PROBLEM REQUIREMENTS: Write out the material below word for word, from its first line through the line with "pos(785,178)", including both.

□ □ □ □ □ □ □

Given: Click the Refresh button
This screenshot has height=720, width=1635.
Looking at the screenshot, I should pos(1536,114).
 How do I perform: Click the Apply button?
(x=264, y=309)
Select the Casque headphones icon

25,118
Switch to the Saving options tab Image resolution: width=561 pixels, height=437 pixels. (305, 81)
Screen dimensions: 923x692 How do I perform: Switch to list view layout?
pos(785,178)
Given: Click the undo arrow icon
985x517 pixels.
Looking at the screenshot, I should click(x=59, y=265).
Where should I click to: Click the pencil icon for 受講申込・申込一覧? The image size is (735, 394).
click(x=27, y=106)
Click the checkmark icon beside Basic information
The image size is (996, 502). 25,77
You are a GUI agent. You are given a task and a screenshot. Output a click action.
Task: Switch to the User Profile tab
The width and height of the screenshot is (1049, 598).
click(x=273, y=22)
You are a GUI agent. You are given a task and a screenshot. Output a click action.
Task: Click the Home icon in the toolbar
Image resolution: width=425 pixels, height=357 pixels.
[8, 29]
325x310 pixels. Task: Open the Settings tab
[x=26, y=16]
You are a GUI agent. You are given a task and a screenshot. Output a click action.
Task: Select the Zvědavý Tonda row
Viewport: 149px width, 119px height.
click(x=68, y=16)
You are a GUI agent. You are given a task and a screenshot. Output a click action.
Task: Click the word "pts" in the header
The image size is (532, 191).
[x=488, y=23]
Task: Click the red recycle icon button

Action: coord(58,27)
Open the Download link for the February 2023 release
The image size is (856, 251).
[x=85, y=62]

□ □ □ □ □ □ □

TASK RESPONSE:
Given: Click the Refresh button
This screenshot has height=720, width=1635.
Looking at the screenshot, I should pos(1536,114).
 How do I perform: Click the Apply button?
(x=264, y=309)
Select the Casque headphones icon

25,118
Switch to the Saving options tab Image resolution: width=561 pixels, height=437 pixels. (305, 81)
Screen dimensions: 923x692 How do I perform: Switch to list view layout?
pos(785,178)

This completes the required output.